◆ **What to produce**: The span to repeat in the listing below runs from the line containing "Click the payment date in row 1" to the line containing "Open the Firefox account icon", inclusive. Repeat it exactly, and only it.

--------------------

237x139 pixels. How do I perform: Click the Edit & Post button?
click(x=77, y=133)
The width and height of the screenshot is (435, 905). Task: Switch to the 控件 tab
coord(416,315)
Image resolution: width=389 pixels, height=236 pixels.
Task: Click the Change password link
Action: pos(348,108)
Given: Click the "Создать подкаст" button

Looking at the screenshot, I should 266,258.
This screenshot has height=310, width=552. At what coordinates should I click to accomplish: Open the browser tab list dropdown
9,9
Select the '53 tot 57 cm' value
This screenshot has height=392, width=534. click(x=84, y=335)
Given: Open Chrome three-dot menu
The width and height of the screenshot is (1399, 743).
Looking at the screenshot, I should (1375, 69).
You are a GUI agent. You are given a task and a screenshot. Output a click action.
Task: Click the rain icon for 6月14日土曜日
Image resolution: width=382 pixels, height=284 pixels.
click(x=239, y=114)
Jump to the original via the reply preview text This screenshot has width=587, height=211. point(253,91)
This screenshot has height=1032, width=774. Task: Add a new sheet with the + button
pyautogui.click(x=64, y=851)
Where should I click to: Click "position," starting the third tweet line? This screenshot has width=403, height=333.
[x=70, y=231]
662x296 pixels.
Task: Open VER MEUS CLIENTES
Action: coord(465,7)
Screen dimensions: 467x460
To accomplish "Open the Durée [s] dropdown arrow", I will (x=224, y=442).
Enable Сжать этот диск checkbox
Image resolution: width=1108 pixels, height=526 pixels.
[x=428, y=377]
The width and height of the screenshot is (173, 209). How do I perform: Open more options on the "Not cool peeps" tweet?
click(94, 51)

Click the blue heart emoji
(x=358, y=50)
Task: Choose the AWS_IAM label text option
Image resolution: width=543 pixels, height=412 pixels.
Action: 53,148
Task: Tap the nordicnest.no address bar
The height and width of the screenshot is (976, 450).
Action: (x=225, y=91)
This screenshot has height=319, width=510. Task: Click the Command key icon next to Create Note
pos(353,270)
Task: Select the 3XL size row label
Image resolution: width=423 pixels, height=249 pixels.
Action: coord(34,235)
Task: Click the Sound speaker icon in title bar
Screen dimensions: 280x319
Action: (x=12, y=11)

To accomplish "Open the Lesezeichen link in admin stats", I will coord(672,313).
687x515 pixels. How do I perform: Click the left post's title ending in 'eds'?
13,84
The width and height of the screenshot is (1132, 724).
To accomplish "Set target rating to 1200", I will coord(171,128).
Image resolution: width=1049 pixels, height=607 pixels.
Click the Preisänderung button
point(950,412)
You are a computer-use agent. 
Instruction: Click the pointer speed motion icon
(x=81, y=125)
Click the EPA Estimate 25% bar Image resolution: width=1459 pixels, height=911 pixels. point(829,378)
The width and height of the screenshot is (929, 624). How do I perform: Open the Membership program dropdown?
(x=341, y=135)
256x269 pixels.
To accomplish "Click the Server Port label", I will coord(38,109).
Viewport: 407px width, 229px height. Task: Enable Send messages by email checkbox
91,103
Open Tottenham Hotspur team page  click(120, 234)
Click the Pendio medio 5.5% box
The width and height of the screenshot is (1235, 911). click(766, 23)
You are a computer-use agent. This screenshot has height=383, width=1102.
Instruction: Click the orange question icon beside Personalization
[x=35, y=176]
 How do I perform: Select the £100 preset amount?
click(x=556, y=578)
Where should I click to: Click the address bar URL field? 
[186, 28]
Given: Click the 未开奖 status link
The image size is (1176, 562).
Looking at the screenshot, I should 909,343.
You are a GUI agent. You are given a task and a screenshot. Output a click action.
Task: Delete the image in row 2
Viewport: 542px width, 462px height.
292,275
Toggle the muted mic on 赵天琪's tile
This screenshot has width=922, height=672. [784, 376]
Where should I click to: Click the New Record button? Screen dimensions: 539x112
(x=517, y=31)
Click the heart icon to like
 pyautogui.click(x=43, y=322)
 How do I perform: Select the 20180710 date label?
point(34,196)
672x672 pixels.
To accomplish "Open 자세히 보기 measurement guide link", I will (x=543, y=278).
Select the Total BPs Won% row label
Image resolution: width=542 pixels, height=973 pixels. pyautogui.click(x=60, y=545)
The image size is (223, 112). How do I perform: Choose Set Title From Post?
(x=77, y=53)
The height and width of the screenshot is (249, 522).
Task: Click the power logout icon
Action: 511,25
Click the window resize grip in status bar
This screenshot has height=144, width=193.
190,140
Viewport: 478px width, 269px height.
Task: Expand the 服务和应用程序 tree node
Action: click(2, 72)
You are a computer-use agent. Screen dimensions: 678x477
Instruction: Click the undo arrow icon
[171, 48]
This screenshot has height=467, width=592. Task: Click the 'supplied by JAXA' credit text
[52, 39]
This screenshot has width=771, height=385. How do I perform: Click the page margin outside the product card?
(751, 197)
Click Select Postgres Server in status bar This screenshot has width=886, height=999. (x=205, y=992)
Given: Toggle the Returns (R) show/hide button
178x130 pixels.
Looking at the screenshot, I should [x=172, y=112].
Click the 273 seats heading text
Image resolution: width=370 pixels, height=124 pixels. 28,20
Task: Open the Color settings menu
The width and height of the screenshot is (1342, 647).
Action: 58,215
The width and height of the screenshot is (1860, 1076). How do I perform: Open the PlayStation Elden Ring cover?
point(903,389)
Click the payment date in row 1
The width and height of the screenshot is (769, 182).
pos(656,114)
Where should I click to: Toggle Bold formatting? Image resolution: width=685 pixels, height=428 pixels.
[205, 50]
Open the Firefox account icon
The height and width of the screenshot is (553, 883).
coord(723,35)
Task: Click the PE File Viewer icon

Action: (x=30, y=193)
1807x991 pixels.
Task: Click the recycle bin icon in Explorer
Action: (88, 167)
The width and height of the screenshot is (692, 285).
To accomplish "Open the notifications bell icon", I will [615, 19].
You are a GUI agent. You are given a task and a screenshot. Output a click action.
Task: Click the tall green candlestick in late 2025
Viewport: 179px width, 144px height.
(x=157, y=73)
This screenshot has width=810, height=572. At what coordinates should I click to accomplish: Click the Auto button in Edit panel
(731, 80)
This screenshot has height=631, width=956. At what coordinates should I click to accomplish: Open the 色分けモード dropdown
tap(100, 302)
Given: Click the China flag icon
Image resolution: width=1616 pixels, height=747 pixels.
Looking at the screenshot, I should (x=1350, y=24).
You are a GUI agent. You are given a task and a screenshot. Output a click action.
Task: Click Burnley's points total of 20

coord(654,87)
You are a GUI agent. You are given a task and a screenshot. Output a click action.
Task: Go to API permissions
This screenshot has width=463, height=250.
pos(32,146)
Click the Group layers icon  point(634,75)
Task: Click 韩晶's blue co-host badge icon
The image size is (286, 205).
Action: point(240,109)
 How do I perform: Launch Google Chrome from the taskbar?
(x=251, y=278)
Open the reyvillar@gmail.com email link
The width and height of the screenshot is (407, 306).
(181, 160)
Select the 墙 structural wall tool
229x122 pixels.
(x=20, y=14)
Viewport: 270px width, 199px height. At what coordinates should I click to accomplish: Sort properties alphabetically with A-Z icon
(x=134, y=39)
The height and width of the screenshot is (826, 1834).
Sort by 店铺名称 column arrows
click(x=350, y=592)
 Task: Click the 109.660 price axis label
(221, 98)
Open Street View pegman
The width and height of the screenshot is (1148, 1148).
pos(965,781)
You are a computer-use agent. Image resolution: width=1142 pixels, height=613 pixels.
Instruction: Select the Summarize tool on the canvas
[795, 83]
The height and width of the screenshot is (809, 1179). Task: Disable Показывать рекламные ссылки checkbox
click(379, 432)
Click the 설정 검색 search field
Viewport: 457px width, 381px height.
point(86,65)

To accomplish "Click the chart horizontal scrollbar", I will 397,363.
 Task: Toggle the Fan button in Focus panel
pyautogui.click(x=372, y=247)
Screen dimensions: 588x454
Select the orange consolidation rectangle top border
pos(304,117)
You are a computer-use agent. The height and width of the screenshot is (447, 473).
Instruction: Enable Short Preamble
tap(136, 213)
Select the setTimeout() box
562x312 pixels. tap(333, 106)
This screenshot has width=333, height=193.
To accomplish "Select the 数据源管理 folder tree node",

--------------------

◆ **Answer section**:
Click the payment date in row 1
The width and height of the screenshot is (769, 182).
pos(656,114)
Where should I click to: Toggle Bold formatting? Image resolution: width=685 pixels, height=428 pixels.
[205, 50]
Open the Firefox account icon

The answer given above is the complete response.